Exploring Biofeedback

How do heart rate rhythms reflect stress?

When we are stressed or excited, we experience…

  • Increased sweat gland activity
  • Increased skin conductance
  • Increased heart rate
  • Sharp and erratic heart rate changes
  • Rapid, irregular breathing

The role of biofeedback

Biofeedback uses visual displays of your stress levels to guide you in using paced, even, and relaxed breathing techniques to calm the “fight or flight” stress responses that remain even though the evolutionary days of clear and immediate mortal danger are long behind us. Biofeedback allows us to control our biology, and thus our stress levels.

BioFeedback

Biology and breathing

How does breathing affect heart rate? Breathing activates your vagal nerve, which descends from the brain in the carotid sheath all the way to your diaphragm. The vagal nerve slows your heart rate.

A stress response to anything such as a difficult conversation with someone, driving in busy traffic, or nerves before public speaking changes your heart rate independently of the breathing-related variations, leading to irregular changes.
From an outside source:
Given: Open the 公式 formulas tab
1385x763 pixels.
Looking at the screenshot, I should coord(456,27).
In contrast, when the breathing is even, natural, and smooth, you get smooth heart rate waves which are associated with health and peak performance.
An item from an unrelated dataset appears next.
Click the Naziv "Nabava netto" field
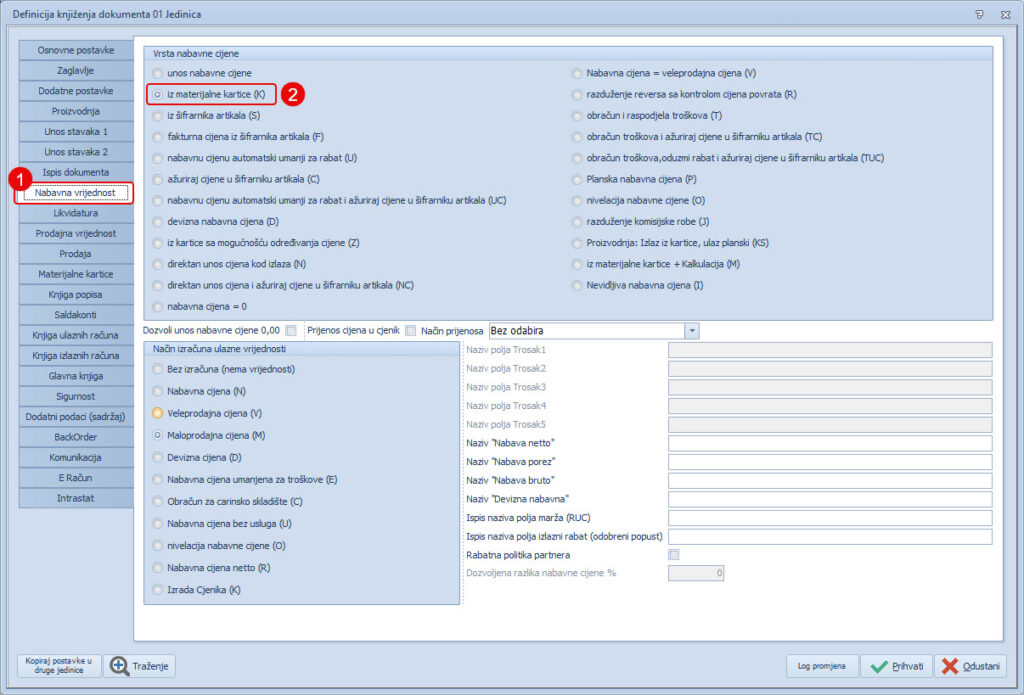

Optimal Breathing Rate in Biofeedback

Optimal breathing for relaxation

Your breathing affects your heart rate: As you breathe in, your heart rate naturally speeds up. As you exhale, your heart rate naturally slows down. Slow, relaxed breathing creates slow, smooth heart rate changes.

You can use many specialized breathing techniques to smooth your heart rate and relieve stress quickly. One way of building your skill at these techniques is through the use of a breath pacer.

In the way music students use a metronome to pace themselves, people can use a breath pacer to keep their breathing even and regular.

Biofeedback for better living

By giving us an awareness of physiological information, biofeedback allows us to control “automatic” physical processes. In daily life, all of us — as well as people who have high-pressure jobs in security, public speaking, or sports — can use biofeedback to reduce the residual stress we feel on a day-to-day basis, limiting the impact that this stress has on our home life.

Many people who use biofeedback to help manage the demands of their careers learn to appropriately switch gears to better enjoy family life or the other rewards of their work.

Similarly, minors having difficulty adjusting to new circumstances beyond their control and to new responsibilities can use biofeedback to increase their ability to limit the negative impact these pressures are having on their decision-making and quality of life.